Addressing the new problem of "querying morphological intent using natural language on massive Time Series Databases (TSDB)," this paper proposes the Sonar-TS neuro-symbolic framework. Much like active sonar, it first "pings" to coarsely filter candidate windows using SQL on multi-scale feature indices, then "locks on" to raw signals for precise verification using LLM-generated Python programs (Search-Then-Verify). Accompanied by NLQTSBench, the first benchmark for library-level long histories, Sonar-TS significantly outperforms traditional Text-to-SQL and Time-series Foundation Models on complex queries (average 0.61 vs. 0.16 for the strongest baseline).

Background & Motivation¶

Background: IoT, finance, and AIOps have led to an explosion of time-series data, making TSDBs the storage standard. However, it remains difficult for non-expert users to extract meaningful insights—their interests often lie in morphological features (e.g., "when did the data rise rapidly and then fall slowly") rather than simple numerical lookups like "maximum value in May."

Limitations of Prior Work: Existing approaches lack critical capabilities. ① Text-to-SQL (DIN-SQL, MAC-SQL, CHASE-SQL, etc.) translates natural language into SQL. While schema linking is mature, standard SQL is built on strict Boolean logic and fixed thresholds, lacking native primitives to describe continuous morphology.
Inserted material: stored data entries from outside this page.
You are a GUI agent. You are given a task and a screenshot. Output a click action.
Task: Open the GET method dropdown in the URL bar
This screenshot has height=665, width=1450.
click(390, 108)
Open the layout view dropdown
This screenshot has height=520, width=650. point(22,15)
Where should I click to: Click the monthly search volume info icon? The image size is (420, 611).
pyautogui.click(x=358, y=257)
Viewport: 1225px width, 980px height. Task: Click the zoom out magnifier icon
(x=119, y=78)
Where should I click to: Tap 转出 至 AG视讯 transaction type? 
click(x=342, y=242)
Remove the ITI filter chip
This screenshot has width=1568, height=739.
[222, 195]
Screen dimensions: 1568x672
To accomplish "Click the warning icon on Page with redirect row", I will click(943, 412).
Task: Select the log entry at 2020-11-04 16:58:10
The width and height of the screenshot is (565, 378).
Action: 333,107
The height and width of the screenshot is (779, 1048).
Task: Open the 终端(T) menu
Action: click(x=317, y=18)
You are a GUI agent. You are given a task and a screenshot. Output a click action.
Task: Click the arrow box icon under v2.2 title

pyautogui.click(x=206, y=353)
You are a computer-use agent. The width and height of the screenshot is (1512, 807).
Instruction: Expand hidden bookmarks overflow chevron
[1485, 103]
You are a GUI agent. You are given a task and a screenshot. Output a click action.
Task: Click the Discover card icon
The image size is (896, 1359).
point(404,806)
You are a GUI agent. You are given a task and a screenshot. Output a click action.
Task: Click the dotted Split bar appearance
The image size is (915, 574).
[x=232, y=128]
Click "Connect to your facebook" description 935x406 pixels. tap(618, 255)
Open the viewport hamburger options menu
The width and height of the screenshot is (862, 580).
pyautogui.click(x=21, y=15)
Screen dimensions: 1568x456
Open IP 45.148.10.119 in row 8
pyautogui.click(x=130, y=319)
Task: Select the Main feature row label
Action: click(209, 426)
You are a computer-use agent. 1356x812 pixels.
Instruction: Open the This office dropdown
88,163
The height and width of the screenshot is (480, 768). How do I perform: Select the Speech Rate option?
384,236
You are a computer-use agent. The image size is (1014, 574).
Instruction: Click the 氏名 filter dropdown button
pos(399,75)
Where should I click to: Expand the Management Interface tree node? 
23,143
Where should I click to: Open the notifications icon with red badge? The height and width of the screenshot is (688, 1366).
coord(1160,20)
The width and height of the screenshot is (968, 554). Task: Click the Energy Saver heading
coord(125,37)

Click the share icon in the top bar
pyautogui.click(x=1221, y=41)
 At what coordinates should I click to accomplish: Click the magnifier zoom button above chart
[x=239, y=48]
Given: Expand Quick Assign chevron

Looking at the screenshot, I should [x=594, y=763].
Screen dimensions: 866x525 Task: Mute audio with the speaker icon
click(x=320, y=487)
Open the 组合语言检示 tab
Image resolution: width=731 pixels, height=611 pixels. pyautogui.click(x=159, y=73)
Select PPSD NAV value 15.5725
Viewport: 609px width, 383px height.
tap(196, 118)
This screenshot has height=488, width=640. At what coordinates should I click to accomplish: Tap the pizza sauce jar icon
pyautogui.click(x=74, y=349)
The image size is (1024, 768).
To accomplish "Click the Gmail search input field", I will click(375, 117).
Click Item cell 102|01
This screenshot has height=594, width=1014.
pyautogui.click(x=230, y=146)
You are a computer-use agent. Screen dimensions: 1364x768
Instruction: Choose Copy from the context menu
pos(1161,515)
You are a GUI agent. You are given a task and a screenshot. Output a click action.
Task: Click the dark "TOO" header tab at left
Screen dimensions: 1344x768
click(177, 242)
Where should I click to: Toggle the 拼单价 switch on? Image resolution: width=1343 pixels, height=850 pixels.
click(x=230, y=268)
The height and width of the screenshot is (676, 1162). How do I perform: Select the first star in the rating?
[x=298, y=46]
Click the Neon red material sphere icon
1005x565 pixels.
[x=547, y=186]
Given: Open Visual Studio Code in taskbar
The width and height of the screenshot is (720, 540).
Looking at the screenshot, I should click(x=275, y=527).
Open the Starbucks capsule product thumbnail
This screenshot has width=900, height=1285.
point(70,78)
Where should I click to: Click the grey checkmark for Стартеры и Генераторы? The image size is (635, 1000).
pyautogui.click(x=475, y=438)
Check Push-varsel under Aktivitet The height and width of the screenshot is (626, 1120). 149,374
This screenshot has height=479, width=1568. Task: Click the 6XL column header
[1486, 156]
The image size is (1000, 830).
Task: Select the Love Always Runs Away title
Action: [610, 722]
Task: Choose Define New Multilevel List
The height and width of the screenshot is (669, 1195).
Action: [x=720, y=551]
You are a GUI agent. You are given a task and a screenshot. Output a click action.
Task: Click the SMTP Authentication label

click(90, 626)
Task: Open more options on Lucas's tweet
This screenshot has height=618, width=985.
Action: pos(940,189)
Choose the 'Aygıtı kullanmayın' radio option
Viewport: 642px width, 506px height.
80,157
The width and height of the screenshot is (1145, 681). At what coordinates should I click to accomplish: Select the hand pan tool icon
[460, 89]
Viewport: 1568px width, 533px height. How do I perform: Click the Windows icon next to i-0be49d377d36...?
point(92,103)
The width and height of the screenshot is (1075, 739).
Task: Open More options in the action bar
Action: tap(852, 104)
Writing "fast rise" as WHERE slope > 60 is fragile and context-dependent. ② Time-series Question Answering (TSQA) (Time-LLM, ChatTS, etc.) can align text with raw signals to understand morphology but is handicapped by the Transformer context window. Real-world TSDBs can contain millions of high-frequency monitoring points per year, far exceeding a few thousand tokens.

Key Challenge: Solving NLQ4TSDB requires three simultaneous capabilities: Morphological Primitives (handling continuous shapes), Massive Scalability (ingesting library-level long histories), and NL Grounding (understanding fuzzy intent). Text-to-SQL lacks MP, TSQA lacks MS, and Time-series Similarity Search (KV-Match, SAX) lacks NLG (as it follows "query-by-example" rather than "query-by-language"). No single paradigm possesses all three.

Goal: Formally define the NLQ4TSDB problem, where a system must ground high-level semantic intent into operations executable on massive, unsegmented time-series records. It addresses three specific challenges: C1 representation gap (shape intent vs. point-wise storage), C2 context scale limits (millions of points vs. limited windows), and C3 semantic grounding conflicts (fuzzy terms vs. precise thresholds).

Key Insight: Instead of performing full scans on raw history (computationally heavy) or relying solely on SQL (lacking morphological expression), the system mimics active sonar. It first uses cheap symbolic indices to "ping" a small number of candidate windows, then "locks on" to these candidates for expensive but precise raw signal verification.

Core Idea: A "Search-Then-Verify" pipeline combining "coarse-grained symbolic search + fine-grained algorithmic verification." Morphological expressiveness is assigned to Python operators, scalability to SQL indices, and language grounding to the LLM planner, allowing each capability to reside in its optimal place.

Method¶

Overall Architecture¶

Sonar-TS decomposes TSDB querying into a three-stage workflow. The core principle is to let the symbolic layer (SQL/indices) handle "needle-in-a-haystack search space reduction," the neural layer (LLM) handle "intent understanding and code synthesis," and the algorithmic layer (Python operators) handle "point-wise rigorous verification":

Offline Data Processing: Pre-processes raw time series into multi-scale Feature Tables that serve as searchable semantic indices, making continuous shapes searchable via SQL.
Online Querying: Given a query and library schema, the LLM performs task planning and generates a hybrid SQL+Python program. SQL coarsely filters candidates on feature tables, while Python pulls raw segments for precise verification. Domain heuristics are injected via an offline Prompt Cold Start.
Post-processing: Organizes execution outputs (timestamps, intervals, scalars) into human-readable answers, with optional light visualization for manual inspection.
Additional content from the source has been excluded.